• TASK PROMPT: Check every line of the material below for the string "computer", and return the ones that have it.

• EXTRACTED ENTRIES:
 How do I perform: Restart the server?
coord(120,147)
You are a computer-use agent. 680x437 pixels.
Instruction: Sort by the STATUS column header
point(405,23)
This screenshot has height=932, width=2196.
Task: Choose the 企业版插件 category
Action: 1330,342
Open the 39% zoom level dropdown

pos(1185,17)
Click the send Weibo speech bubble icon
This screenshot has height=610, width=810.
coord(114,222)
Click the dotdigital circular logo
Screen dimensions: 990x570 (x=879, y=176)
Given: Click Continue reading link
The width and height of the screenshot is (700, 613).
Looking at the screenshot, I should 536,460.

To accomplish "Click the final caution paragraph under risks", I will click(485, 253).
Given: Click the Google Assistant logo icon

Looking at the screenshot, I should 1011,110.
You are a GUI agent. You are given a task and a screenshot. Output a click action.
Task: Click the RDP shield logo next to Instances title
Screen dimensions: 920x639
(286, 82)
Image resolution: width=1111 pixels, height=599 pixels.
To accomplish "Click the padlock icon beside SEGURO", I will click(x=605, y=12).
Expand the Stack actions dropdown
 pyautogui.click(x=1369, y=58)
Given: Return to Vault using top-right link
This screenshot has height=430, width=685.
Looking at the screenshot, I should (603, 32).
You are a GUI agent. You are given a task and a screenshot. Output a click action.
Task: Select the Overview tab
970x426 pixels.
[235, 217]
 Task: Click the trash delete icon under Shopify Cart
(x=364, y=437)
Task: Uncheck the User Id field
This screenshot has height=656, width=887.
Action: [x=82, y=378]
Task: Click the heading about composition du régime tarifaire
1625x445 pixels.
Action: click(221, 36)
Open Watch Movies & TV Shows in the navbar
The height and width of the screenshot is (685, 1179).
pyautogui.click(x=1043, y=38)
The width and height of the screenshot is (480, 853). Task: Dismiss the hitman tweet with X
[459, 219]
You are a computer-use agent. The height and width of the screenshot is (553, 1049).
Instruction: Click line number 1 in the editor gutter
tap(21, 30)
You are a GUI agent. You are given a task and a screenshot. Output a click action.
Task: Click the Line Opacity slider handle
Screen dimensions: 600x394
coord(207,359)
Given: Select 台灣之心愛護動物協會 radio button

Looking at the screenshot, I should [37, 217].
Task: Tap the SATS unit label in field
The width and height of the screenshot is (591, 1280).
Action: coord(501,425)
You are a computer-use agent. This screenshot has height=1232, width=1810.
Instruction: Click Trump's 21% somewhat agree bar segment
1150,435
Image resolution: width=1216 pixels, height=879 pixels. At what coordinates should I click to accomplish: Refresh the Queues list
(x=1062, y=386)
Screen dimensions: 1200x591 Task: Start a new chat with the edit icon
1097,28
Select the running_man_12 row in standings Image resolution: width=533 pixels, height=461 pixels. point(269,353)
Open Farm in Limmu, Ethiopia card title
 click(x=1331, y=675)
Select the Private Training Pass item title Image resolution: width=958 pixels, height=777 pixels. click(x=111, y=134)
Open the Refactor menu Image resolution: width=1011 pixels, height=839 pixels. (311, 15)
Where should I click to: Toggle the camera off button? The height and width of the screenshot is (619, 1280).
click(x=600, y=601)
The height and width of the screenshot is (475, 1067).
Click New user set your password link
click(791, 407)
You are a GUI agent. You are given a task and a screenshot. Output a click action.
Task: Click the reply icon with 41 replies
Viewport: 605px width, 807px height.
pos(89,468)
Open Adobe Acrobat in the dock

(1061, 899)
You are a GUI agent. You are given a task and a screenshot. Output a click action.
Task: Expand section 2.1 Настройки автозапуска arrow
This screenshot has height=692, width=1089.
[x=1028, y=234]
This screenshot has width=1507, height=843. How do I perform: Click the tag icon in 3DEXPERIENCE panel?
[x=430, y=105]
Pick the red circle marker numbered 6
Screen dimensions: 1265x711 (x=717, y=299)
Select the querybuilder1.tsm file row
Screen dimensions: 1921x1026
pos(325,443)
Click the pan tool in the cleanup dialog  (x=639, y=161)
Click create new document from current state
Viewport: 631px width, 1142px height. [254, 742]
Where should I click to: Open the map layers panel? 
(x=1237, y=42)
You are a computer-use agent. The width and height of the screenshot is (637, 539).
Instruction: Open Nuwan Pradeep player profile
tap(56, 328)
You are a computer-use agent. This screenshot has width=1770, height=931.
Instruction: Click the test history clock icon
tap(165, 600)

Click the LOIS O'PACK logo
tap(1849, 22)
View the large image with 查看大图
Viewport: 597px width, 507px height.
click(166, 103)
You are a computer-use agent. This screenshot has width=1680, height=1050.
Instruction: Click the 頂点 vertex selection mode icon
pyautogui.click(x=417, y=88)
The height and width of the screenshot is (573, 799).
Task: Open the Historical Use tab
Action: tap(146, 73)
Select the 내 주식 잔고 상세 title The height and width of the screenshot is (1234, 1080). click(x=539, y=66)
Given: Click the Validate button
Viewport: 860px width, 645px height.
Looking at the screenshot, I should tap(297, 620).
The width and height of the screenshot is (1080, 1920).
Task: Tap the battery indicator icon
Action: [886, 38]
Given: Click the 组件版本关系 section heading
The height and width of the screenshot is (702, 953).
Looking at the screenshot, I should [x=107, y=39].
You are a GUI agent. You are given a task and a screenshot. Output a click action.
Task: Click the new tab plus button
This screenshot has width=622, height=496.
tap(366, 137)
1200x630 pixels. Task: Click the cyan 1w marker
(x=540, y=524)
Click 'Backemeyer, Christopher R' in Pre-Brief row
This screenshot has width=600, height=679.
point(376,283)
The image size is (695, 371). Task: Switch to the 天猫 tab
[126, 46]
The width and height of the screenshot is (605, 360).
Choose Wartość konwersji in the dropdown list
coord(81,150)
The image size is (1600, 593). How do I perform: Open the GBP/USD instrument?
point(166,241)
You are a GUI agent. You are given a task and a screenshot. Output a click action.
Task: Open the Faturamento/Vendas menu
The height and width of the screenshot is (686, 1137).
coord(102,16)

• WRITTEN ANSWER:
You are a computer-use agent. 680x437 pixels.
You are a computer-use agent. The height and width of the screenshot is (553, 1049).
You are a computer-use agent. This screenshot has height=1232, width=1810.
You are a computer-use agent. The width and height of the screenshot is (637, 539).
You are a computer-use agent. This screenshot has width=1770, height=931.
You are a computer-use agent. This screenshot has width=1680, height=1050.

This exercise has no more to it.